Overview

06 January, 2023; [v0.6.0]

SNPsplit

General

SNPsplit is an allele-specific alignment sorter which is designed to read alignment files in SAM/BAM format and determine the allelic origin of reads that cover known SNP positions. For this to work a library must have been aligned to a genome which had all SNP positions masked by the ambiguity base ’N’, and aligned using aligners that are capable of using a reference genome which contains ambiguity nucleobases. Examples of supported alignment programs are Bowtie2, HISAT2, Bismark, HiCUP, or STAR (for some tips using HISAT2 or STAR alignments please see below). BWA does not support this mode of action. In addition, a list of all known SNP positions between the two different genomes must be provided using the option --snp_file. SNP information to generate N-masked genomes needs to be acquired elsewhere, e.g. for different strains of mice you can find variant call files at the Mouse Genomes Project page.

SNPsplit offers a separate genome preparation step that allows you to generate N-masked (or fully incorporated) SNP genomes for single or dual hybrid strains for all strains of the Mouse Genomes Project. Please see the genome preparation section for further details.

SNPsplit operates in two stages:

I) SNPsplit tag:

SNPsplit analyses reads (single-end mode) or read pairs (paired-end mode) for overlaps with known SNP positions, and writes out a tagged BAM file in the same order as the original file. Unsorted paired-end files are sorted by name first.

II) SNPsplit sort:

The tagged BAM file is read in again and sorted into allele-specific files. This process may also be run as a stand-alone module on tagged BAM files (tag2sort).

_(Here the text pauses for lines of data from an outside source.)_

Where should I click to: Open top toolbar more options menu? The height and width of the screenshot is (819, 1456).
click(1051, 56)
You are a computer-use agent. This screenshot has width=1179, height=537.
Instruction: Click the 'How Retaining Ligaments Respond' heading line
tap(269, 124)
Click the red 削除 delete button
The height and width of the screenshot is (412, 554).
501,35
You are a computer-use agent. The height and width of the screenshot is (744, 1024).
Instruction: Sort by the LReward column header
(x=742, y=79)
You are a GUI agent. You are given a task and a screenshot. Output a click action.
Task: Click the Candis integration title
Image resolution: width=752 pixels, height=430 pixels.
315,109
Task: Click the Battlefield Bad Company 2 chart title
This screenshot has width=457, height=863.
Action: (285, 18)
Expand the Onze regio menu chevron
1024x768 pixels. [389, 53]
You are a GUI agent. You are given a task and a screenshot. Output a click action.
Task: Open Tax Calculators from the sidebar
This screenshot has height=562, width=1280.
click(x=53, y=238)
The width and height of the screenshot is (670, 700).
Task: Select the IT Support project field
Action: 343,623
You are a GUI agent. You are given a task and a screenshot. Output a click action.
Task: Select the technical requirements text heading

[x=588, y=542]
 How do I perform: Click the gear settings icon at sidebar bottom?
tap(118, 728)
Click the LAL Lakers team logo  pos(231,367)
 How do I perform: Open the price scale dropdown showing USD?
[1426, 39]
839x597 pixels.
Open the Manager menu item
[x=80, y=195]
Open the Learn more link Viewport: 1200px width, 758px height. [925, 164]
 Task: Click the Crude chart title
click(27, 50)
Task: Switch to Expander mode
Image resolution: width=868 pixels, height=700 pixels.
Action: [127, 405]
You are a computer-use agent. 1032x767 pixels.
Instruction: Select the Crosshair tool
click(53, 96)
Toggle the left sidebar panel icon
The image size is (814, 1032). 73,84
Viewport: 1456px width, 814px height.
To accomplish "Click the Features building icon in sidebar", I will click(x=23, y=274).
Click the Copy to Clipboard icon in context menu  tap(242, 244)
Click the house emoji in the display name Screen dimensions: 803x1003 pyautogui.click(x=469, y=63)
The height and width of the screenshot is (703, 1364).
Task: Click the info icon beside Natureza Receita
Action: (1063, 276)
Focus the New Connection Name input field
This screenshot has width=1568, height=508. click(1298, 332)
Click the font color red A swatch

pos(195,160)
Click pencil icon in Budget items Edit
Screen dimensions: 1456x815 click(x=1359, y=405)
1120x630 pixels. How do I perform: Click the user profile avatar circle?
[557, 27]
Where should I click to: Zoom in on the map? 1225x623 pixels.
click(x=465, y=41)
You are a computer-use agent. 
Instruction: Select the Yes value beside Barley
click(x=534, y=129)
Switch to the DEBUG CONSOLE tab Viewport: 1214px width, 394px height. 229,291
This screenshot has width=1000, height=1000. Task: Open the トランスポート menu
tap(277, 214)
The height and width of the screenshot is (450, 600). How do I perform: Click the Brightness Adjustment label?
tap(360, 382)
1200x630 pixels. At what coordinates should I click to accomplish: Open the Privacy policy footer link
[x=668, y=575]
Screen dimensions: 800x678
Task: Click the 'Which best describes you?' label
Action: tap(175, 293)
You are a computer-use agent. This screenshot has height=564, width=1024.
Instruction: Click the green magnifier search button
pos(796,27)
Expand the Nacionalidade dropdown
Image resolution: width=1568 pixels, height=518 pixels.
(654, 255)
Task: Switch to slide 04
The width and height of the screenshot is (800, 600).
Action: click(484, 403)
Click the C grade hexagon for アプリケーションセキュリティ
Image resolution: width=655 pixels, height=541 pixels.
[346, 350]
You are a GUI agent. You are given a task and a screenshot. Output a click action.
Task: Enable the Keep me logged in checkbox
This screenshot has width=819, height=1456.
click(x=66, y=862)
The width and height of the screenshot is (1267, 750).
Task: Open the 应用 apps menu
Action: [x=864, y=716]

The SNPsplit tag module determines whether a read can be assigned to a certain allele and appends an additional optional field XX:Z: to each read. The tag can be one of the following:

XX:Z:UA - Unassigned
XX:Z:G1 - Genome 1-specific
XX:Z:G2 - Genome 2-specific
XX:Z:CF - Conflicting

The SNPsplit sort module tag2sort reads in the tagged BAM file and sorts the reads (or read pairs) according to their XX:Z: tag (or the combination of tags for paired-end or Hi-C reads) into sub-files.